For example we can see that:

  • We can switch off monitoring even if it’s switched on in the configuration file, by setting an environment variable NEWRELIC_ENABLE=false
  • We can see that New Relic inserts a bunch of Rack middleware
  • We’re using Webrick as our server, which is obviously in development mode, but in production it would be good to confirm that New Relic recognises the server that we’re using
  • New Relic is sending data to collector.newrelic.com:443
  • New Relic is sending data every 60 seconds
  • Real user monitoring is done via JSONP

Very useful information when you’re trying to figure out how things hang together.

Most of the other configuration parameters are pretty self explanatory e.g.:

1

2

3

browser_monitoring:

auto_instrument: true

capture_params: false

The only other one to possibly be aware of is:

1

2

transaction_tracer:

transaction_threshold: apdex_f

The transaction tracer captures detailed data about requests that take too long. The transaction threshold is normally a multiple (x4) of the Apdex value, but it is often useful to divorce these values from each other. You might be happy with an Apdex score of one second, but you may want to capture detailed data about requests that take 1.5 seconds or longer (instead of the four seconds or longer which would happen by default). So you can set this parameter separately:

1

2

transaction_tracer:

transaction_threshold: 1.5

The New Relic Developer Mode

One of the configuration values you may have noticed was:

1 developer_mode: true

This should only be switched on in development (if at all). In development mode, New Relic agent will store performance data about the last 100 requests in memory. You can look at this data at any time by hitting the /newrelic endpoint of your running application:

I hardly ever use it, but it’s there if you need it.

Notifying New Relic of Deployments

Whenever you’re working on the performance of your application, it’s always good to know if a particular deploy has had a positive or negative effect on performance. For this purpose, you can notify New Relic every time you perform a deploy. This way if performance degrades or improves, you’ll be able to see which deploy was the culprit. New Relic provides Capistrano hooks to do this, but I prefer the command line way:

1

2

% newrelic deployments -a ‘newrelic_rails1 (Development)’ -e ‘development’ -u ‘skorks’ -r ‘abc123’

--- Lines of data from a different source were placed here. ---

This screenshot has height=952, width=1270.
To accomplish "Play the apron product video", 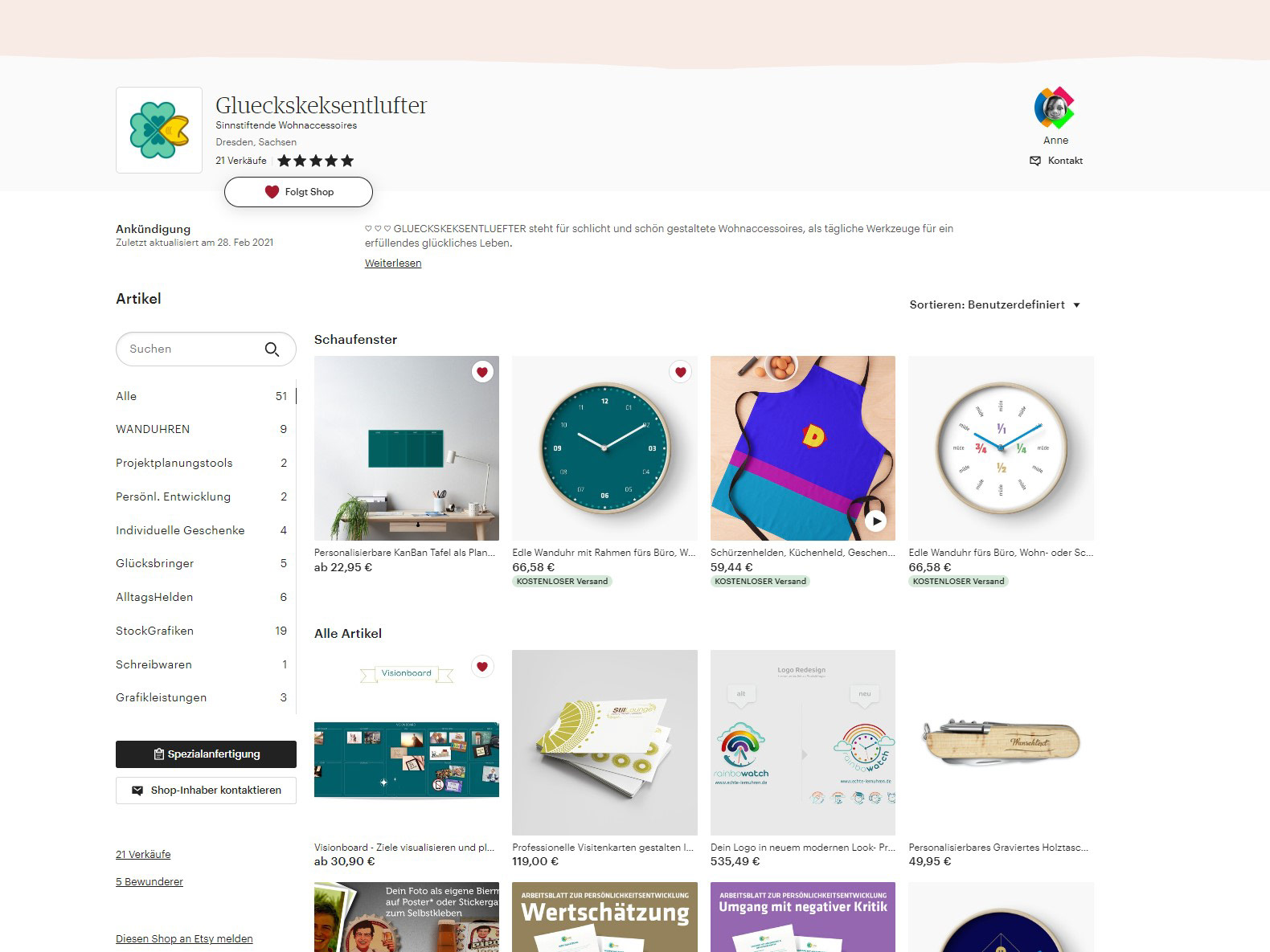I will [x=875, y=521].
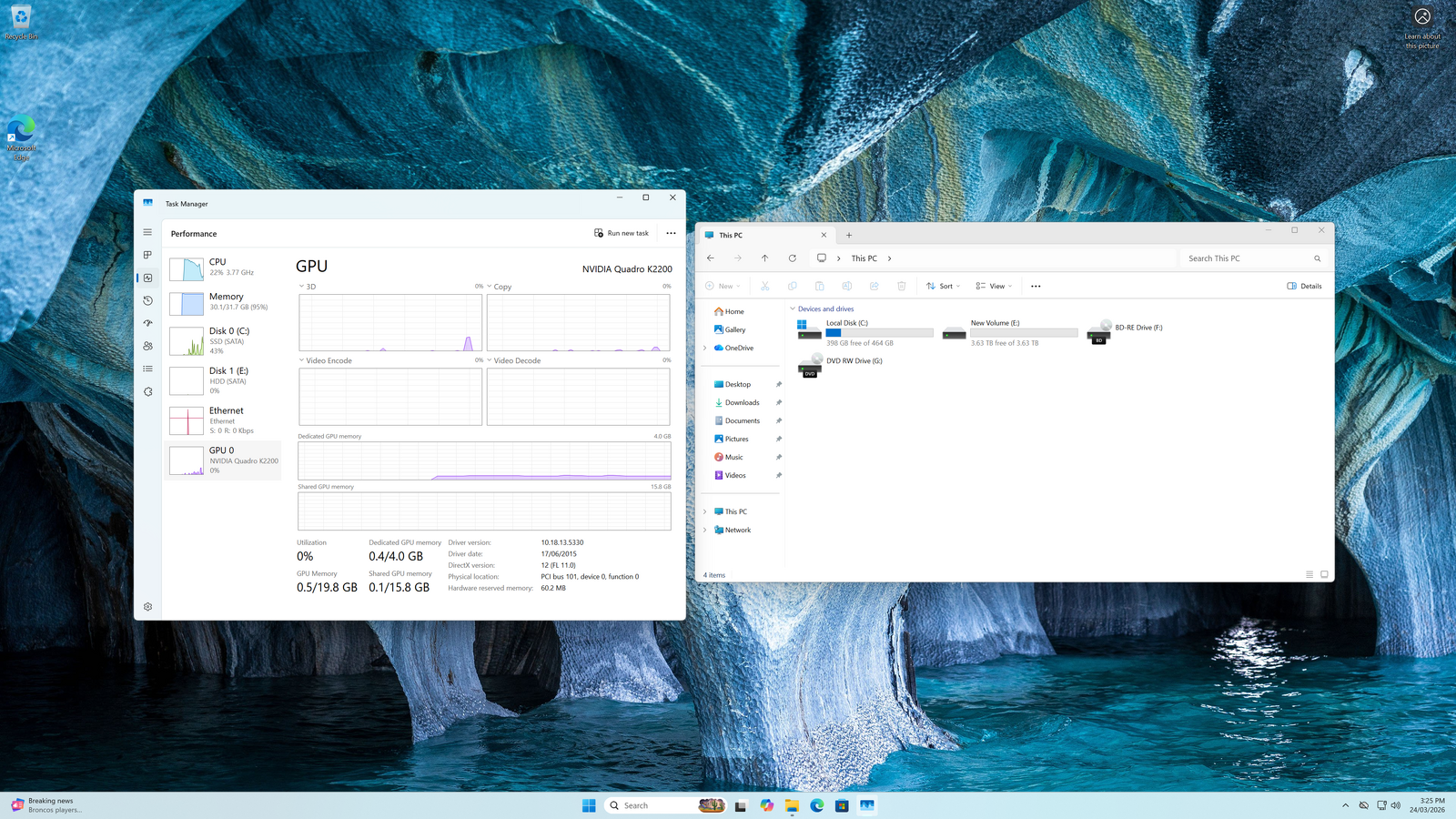Toggle the Details pane in File Explorer
The image size is (1456, 819).
pyautogui.click(x=1304, y=286)

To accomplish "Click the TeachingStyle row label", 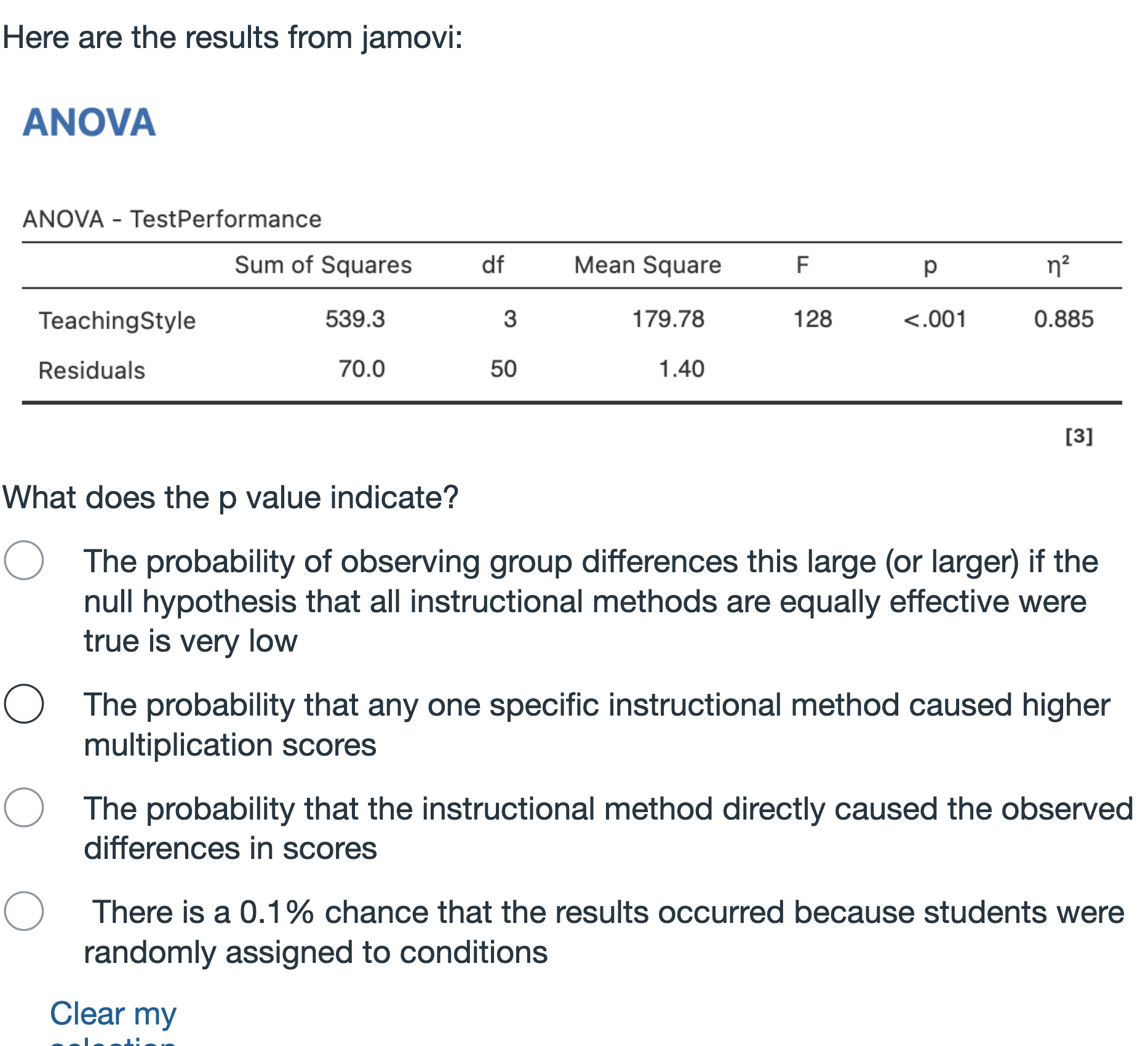I will [117, 321].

Recorded deployment to ‘newrelic_rails1 (Development)’ (2013-09-22 18:19:13 +1000)

The key thing is to correctly supply the application name as configured in the newrelic.yml file.

We will get nice lines on the relevant New Relic graphs to indicate when a deployment occurred.

Conclusion

You now know a whole lot about how New Relic works and how to start using it to monitor a Rails application. But configuring things properly is only half the battle, what kind of metrics will New Relic actually capture for you? And how can you use them to improve the performance of your application? We will look at some of these in a subsequent article. For now, have a go at configuring New Relic for your Rails application (you’ll get a free T-shirt) and if you have any questions don’t forget to leave a comment.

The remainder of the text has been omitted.